* WHAT YOU ARE ASKED TO DO:
Could you copy, exactly as written, every line from the first line of the records through the one containing "Given: Click the small"?

* DATA EXCERPTS:
···

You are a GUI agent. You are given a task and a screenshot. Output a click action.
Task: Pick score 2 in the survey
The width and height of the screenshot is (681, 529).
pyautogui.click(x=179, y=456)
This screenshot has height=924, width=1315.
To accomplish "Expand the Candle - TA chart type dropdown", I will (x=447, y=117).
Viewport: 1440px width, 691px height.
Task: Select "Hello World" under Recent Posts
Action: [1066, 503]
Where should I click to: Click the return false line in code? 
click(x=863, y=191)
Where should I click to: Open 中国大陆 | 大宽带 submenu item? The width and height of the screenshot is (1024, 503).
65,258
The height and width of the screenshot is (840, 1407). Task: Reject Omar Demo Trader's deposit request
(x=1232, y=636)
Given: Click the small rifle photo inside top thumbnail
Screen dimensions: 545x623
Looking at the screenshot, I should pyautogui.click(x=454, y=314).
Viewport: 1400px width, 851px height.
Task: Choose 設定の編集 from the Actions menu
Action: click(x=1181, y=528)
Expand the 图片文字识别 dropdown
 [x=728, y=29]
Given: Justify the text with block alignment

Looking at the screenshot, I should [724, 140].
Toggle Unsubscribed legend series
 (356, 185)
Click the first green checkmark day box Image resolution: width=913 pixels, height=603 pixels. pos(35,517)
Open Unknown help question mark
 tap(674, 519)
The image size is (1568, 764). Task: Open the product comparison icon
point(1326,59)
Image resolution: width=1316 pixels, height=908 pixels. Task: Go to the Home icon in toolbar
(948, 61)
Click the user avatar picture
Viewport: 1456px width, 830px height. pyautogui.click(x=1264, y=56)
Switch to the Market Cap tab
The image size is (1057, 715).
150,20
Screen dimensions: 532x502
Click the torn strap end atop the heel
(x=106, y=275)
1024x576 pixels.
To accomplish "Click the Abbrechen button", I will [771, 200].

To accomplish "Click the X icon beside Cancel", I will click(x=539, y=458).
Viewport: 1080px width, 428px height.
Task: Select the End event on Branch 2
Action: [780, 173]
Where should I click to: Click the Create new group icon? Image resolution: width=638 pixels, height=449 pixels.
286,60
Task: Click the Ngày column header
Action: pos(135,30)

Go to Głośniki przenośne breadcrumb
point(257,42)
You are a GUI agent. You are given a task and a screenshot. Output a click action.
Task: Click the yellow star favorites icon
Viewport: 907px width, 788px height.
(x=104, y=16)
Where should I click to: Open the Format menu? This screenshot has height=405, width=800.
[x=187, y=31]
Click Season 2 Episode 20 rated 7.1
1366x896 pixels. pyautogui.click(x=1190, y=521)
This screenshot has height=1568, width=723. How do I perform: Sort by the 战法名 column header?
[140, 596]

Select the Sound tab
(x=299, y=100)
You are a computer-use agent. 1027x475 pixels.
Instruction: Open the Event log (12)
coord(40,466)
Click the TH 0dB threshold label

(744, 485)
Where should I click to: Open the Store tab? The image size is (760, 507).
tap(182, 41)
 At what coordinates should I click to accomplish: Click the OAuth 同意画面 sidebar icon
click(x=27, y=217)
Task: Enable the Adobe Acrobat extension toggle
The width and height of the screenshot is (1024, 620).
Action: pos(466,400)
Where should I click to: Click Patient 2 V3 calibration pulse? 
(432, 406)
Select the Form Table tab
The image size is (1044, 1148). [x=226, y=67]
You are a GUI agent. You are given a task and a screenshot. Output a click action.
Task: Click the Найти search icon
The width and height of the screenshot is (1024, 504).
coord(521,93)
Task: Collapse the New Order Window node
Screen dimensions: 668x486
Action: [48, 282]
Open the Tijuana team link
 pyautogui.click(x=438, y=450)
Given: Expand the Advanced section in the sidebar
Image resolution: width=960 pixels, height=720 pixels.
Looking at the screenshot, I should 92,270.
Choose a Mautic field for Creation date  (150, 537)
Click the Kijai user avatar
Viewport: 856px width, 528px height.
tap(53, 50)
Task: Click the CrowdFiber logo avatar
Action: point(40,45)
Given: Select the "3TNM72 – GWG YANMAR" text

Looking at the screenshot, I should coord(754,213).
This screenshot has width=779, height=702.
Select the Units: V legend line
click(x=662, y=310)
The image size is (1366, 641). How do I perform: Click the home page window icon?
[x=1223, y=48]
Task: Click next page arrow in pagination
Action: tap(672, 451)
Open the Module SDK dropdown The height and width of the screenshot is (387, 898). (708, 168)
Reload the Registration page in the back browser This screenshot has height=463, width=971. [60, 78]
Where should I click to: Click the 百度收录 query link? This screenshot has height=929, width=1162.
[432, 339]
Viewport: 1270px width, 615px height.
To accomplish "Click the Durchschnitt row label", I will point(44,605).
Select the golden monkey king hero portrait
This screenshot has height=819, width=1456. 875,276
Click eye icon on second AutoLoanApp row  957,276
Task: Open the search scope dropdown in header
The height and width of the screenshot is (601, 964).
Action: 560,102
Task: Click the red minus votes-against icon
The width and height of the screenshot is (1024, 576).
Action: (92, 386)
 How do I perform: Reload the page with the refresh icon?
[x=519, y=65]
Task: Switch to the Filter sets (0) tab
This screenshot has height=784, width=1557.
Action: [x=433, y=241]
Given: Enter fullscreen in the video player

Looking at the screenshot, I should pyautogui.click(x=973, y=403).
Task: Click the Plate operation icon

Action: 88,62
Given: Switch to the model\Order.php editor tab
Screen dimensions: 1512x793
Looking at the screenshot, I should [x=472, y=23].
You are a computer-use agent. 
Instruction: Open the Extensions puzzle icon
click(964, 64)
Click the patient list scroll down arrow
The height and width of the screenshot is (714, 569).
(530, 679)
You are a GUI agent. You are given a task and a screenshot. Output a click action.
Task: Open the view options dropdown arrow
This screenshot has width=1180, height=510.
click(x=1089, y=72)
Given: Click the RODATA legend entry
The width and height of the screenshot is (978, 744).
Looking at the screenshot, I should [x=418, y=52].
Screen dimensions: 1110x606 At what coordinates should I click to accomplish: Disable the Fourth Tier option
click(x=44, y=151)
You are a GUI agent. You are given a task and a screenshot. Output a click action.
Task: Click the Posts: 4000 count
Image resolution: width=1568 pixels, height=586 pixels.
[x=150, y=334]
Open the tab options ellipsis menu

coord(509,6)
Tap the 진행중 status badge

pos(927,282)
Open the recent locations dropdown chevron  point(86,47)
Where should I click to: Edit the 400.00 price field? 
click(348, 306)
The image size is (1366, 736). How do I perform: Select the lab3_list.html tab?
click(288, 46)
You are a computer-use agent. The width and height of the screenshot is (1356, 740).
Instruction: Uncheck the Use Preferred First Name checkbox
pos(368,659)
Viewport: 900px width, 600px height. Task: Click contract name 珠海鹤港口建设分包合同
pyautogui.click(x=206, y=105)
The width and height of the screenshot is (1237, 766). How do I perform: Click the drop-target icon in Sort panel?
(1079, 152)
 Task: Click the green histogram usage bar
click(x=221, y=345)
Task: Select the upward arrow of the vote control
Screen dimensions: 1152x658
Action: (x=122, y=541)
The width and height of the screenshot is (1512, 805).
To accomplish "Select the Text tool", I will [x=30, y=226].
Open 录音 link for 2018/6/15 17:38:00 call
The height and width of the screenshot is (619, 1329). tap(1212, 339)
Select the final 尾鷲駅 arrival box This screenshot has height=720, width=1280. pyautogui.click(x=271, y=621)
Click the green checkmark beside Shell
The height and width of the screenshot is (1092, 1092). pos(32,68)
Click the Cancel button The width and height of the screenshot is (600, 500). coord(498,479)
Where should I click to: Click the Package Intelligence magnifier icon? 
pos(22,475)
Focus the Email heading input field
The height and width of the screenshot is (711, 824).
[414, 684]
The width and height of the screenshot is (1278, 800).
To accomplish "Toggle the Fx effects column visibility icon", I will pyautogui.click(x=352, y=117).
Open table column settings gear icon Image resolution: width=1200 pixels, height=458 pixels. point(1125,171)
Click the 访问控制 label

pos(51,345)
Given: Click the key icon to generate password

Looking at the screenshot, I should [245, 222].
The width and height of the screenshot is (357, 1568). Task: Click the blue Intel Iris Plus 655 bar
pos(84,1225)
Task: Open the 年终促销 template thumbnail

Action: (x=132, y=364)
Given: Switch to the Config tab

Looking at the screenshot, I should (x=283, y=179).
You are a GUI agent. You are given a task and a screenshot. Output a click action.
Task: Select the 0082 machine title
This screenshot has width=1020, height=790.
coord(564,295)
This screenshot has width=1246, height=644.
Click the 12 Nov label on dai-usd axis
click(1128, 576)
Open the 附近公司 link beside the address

···

* RESPONSE TO THE EXERCISE:
You are a GUI agent. You are given a task and a screenshot. Output a click action.
Task: Pick score 2 in the survey
The width and height of the screenshot is (681, 529).
pyautogui.click(x=179, y=456)
This screenshot has height=924, width=1315.
To accomplish "Expand the Candle - TA chart type dropdown", I will (x=447, y=117).
Viewport: 1440px width, 691px height.
Task: Select "Hello World" under Recent Posts
Action: [1066, 503]
Where should I click to: Click the return false line in code? 
click(x=863, y=191)
Where should I click to: Open 中国大陆 | 大宽带 submenu item? The width and height of the screenshot is (1024, 503).
65,258
The height and width of the screenshot is (840, 1407). Task: Reject Omar Demo Trader's deposit request
(x=1232, y=636)
Given: Click the small rifle photo inside top thumbnail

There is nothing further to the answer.